### Текст страницы
┌────────
Он оказывается в полном, абсолютном вакууме. А понять, в чем
дело, не может. Вот такой рассказ.
Думаю, что Саша Даниэль этого рассказа не читал.
VIII
Две половины ключа
Я начал поглощать правозащитную и диссидентскую литературу.
Буковский, Делоне, Лидия Чуковская, Солженицын, Марченко,
Войнович, Григоренко… Я читал все подряд, в надежде узнать
что-то такое, что предназначено именно мне. Передо мной
открылся целый мир, доселе неизведанный. Я понял, что мой
отец, живя в изоляции, много потерял. Он очень любил историю,
а эти сочинения, которые и есть история нашего времени, до него
не дошли.
В результате моих поисков мне удалось выудить из
диссидентской литературы ключ к проблеме моего отца, вернее,
половину от этого ключа. Как будет видно из дальнейшего, я это
сделал с опозданием на год.
Вторая же половина ключа находилась в руках у потерпевших –
Есенина-Вольпина и Прохоровой. И они в конце концов мне ее
тоже вручили.
└────────
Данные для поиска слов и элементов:
┌────────
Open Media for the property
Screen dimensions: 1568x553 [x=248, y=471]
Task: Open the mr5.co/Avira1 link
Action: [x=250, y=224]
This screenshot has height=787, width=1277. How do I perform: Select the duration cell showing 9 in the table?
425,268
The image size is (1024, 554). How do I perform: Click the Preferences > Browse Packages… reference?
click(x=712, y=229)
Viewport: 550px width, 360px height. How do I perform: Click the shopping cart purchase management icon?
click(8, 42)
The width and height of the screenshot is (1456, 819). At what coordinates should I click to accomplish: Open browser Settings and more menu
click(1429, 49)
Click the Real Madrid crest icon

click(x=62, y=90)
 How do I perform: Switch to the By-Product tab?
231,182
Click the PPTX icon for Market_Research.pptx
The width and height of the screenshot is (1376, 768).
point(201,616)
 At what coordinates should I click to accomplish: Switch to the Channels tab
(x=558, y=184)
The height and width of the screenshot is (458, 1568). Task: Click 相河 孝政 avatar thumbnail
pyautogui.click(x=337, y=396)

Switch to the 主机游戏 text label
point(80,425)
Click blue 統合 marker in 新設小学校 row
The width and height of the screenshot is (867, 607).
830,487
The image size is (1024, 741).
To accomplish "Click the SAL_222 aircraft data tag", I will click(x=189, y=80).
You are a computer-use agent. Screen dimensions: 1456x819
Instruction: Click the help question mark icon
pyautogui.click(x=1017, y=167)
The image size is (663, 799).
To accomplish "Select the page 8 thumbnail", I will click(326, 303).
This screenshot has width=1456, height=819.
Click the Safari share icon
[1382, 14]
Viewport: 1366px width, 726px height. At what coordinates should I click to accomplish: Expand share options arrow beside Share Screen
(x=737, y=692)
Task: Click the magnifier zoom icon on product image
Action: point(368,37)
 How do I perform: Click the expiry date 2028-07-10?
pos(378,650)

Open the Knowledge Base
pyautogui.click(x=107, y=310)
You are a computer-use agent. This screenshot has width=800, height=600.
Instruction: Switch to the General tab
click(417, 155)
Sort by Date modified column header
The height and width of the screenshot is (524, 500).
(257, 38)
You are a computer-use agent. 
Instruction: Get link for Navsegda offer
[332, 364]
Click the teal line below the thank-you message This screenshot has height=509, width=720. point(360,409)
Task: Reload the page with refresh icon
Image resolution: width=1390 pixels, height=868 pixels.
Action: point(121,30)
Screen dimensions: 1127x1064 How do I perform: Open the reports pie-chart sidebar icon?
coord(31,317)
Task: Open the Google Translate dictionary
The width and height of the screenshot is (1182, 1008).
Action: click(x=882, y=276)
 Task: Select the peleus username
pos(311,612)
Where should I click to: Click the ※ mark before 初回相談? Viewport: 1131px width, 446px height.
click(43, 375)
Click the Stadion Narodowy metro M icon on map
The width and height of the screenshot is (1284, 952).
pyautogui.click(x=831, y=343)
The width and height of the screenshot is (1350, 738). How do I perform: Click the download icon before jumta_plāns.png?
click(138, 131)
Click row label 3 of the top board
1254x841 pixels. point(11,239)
└────────
### Что сделать
Продолжите текст о поисках ключа к проблеме отца, начав сразу после его последнего предложения. Записи взяты из другого источника.

### Ответ на задание
Но самую первую зацепку дала мне Надежда Мандельштам. В
первой книге ее «Воспоминаний» я прочел, что сама Лубянка
любила распускать слухи про неугодных ей людей, что они
являются агентами НКВД. Кажется, это у них называлось
«операцией по дискредитации».
IX
Два следователя. Отец невиновен
Следующий эпизод моего повествования также относится к 1989-
ому году и записан мною со слов матери.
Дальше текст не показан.